A gradient descent is used to solve optimization problems, those arise in many m...

A gradient descent is used to solve optimization problems, those arise in many many cases unrelated to ML. Please research a little the history of this field, and notice how it predates ML by decades (even 180 years in the case of the gradient descent specifically).

A great deal of applied mathematics is related to finding a minimum or maximum quantity of something. There are not always constructive methods, sometimes (often) there's no better way than to step through a generic optimization method.

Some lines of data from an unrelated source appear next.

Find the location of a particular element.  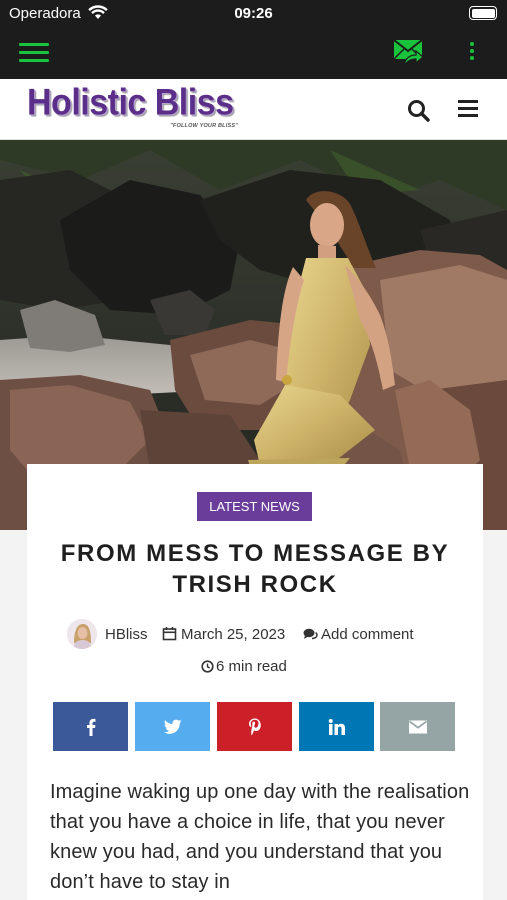

linkedin-icon is located at coordinates (336, 726).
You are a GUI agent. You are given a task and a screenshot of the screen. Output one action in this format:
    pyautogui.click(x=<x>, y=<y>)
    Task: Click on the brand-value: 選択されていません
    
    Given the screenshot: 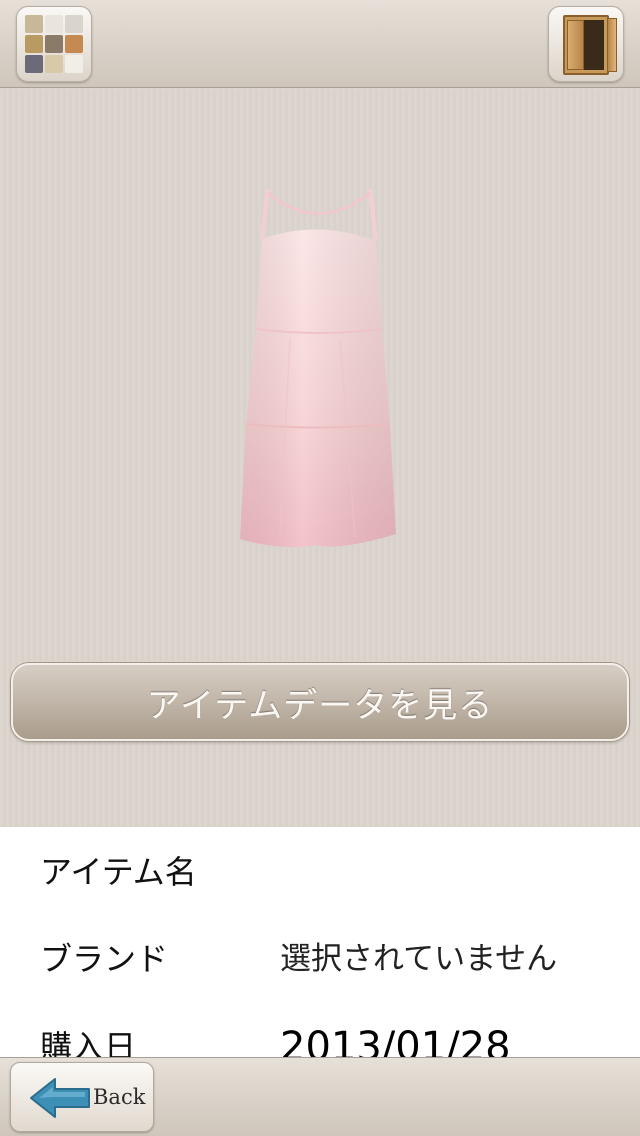 What is the action you would take?
    pyautogui.click(x=419, y=959)
    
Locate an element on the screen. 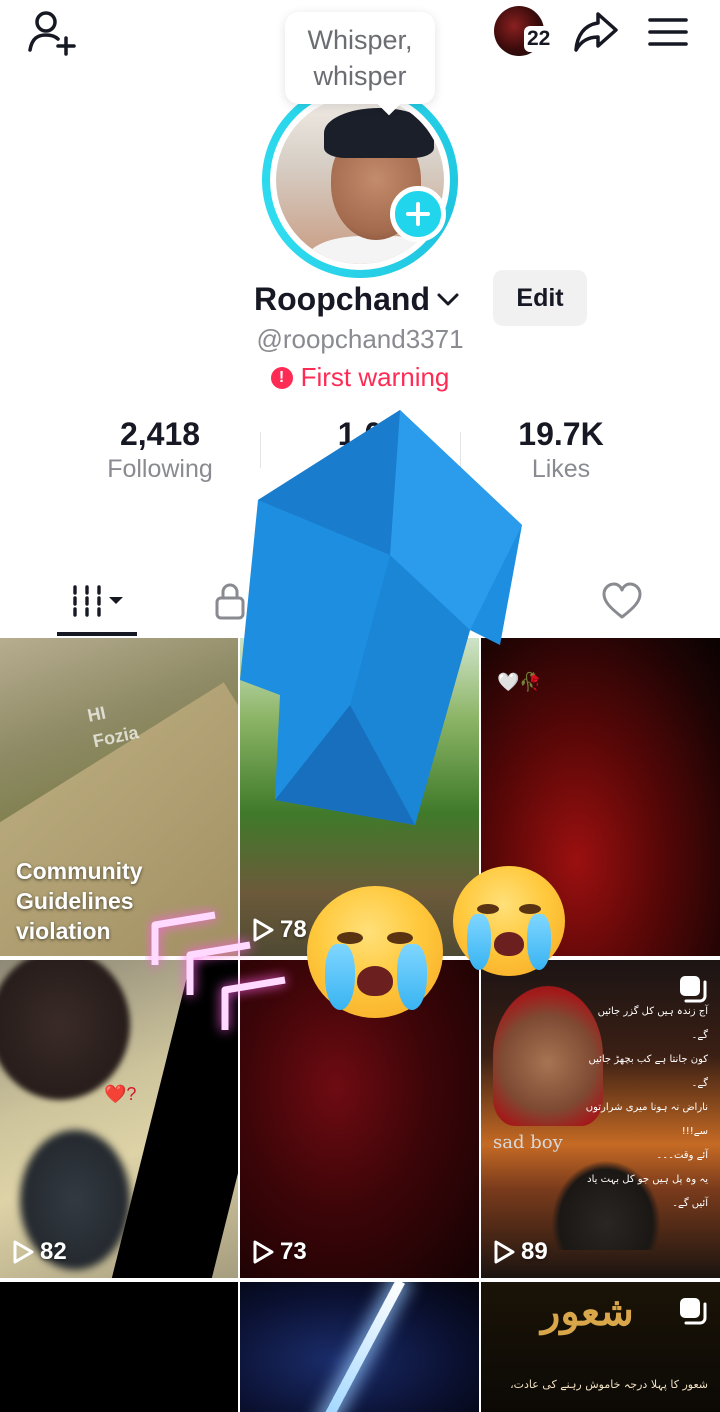 This screenshot has height=1412, width=720. chevron-down-icon is located at coordinates (448, 300).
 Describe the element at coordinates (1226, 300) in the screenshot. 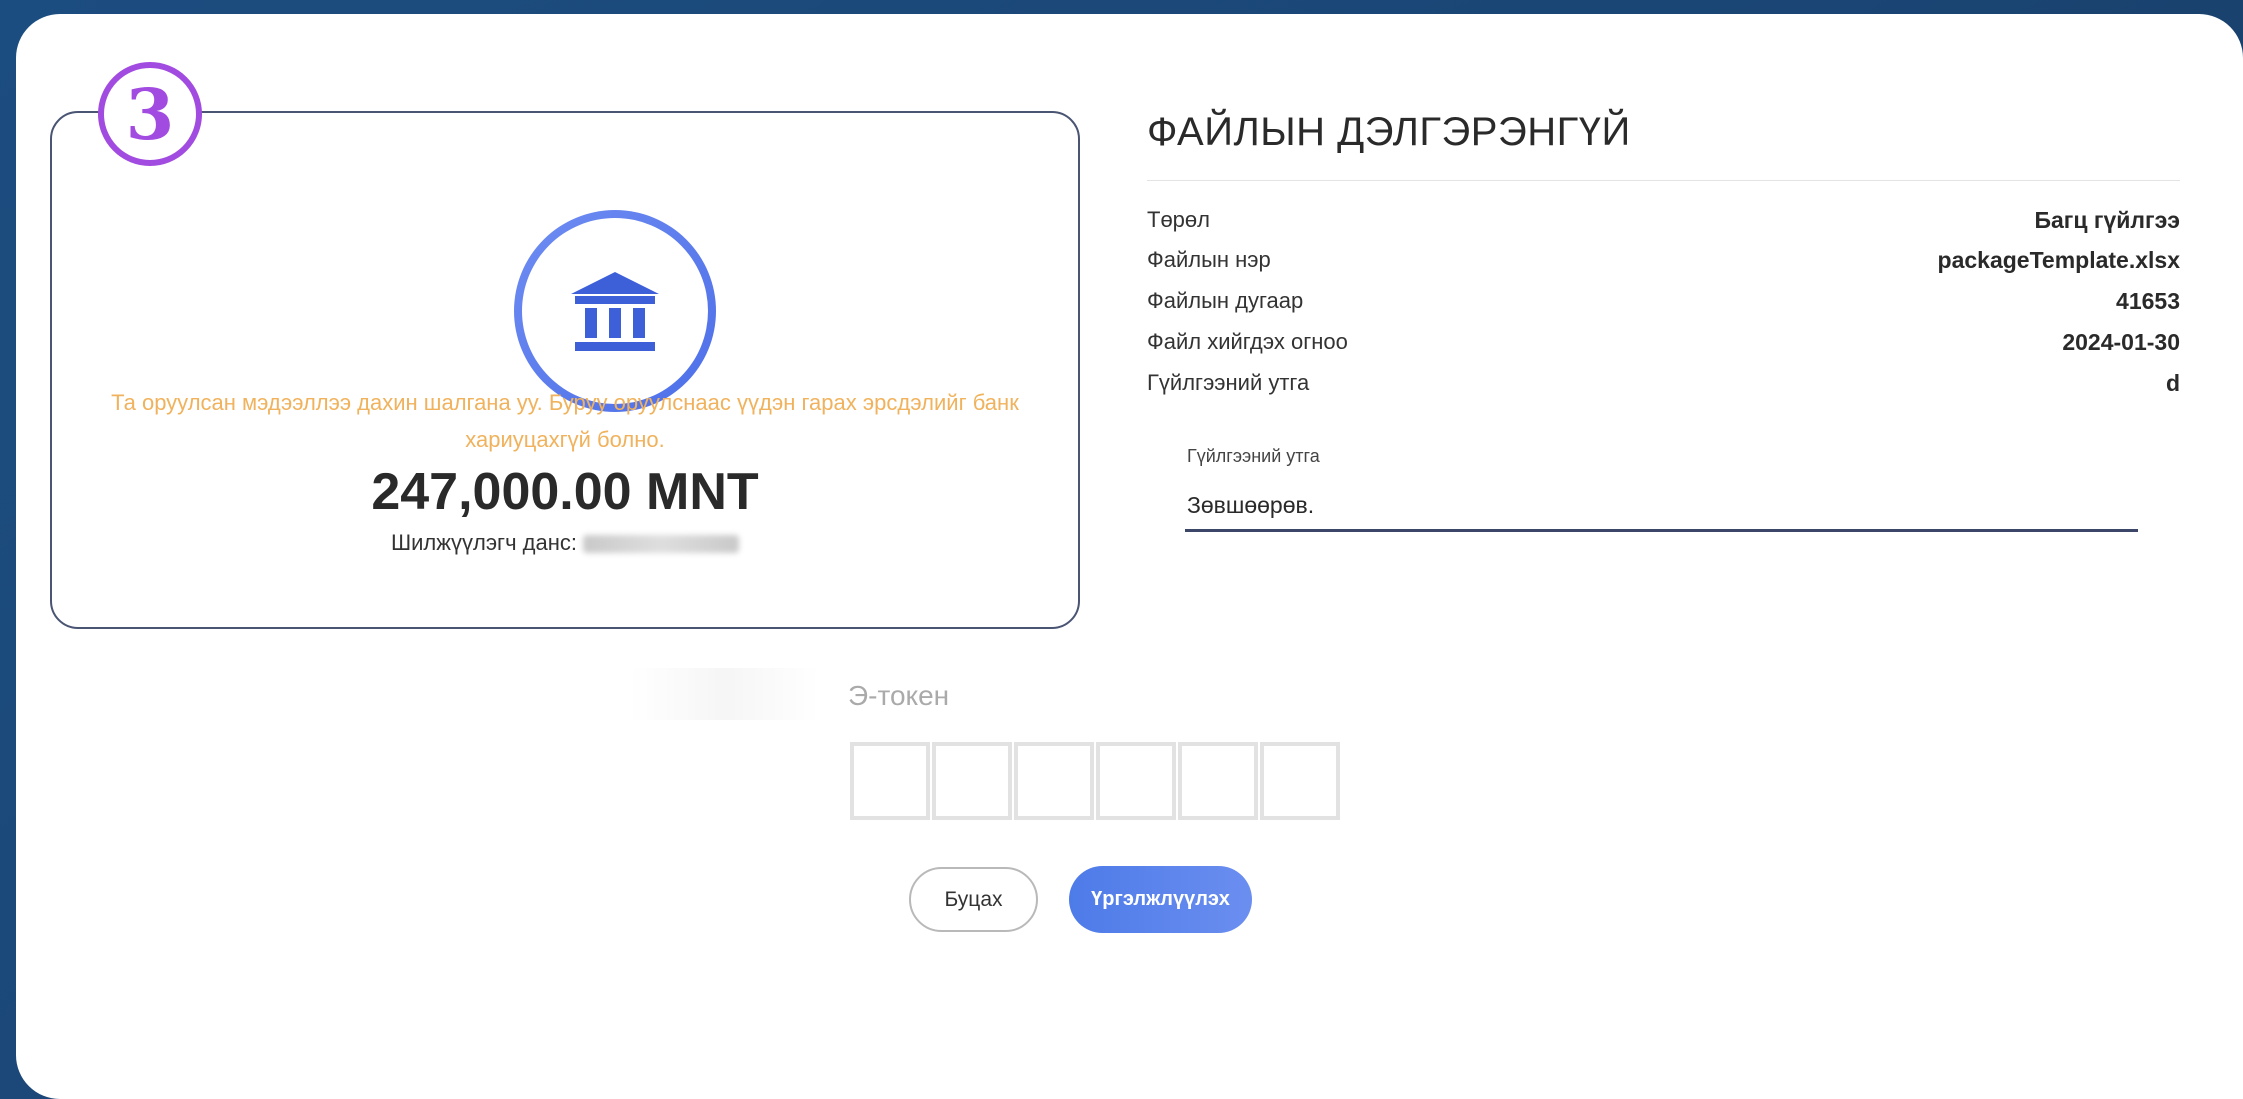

Some quick examples clearly unrelated to ML, and very common as they relate to CAD (everywhere from in silico studies to manufacturing) and computer vision:

- projecting a point on a surface

- fitting a parametric surface through a point cloud

Another example is non-linear PDEs. Some notable cases are Navier-Stoke's equations, non-linear elasticity, or reaction-diffusion. These are used in many industries. To solve non-linear PDEs, a residual is minimized using, typically, quasi-Newton methods (gradient descent's buff cousin). This is because numerical schemes only exist for linear equations, so you must first recast the problem as something linear (or a succession of those, as it were).

By the way, I might add that most PDEs can be equivalently recast as optimization problems.

Yet another is inverse problems: imaging (medical, non destructive testing...), parameter estimation (subsoil imaging), or even shape optimization. Similarly, optimal control. (similar in that it is minimizing a quantity under PDE constraints)

To summarize, almost every time you seek to solve a non-linear equation of any kind (of which there are many completely unrelated to ML), numerical optimization is right around the corner. And when you seek to find "the best" or "the least" or "the most" of something, optimization. Clearly, this is all the time.

I think I've provided a broad enough set of fields with ubiquitous applications, that it is clear optimization is omnipresent and used considerably more often than ML is. As you see, there is no association from optimization to ML or AI, although there is one the other way around. (much like a bird is not a chicken).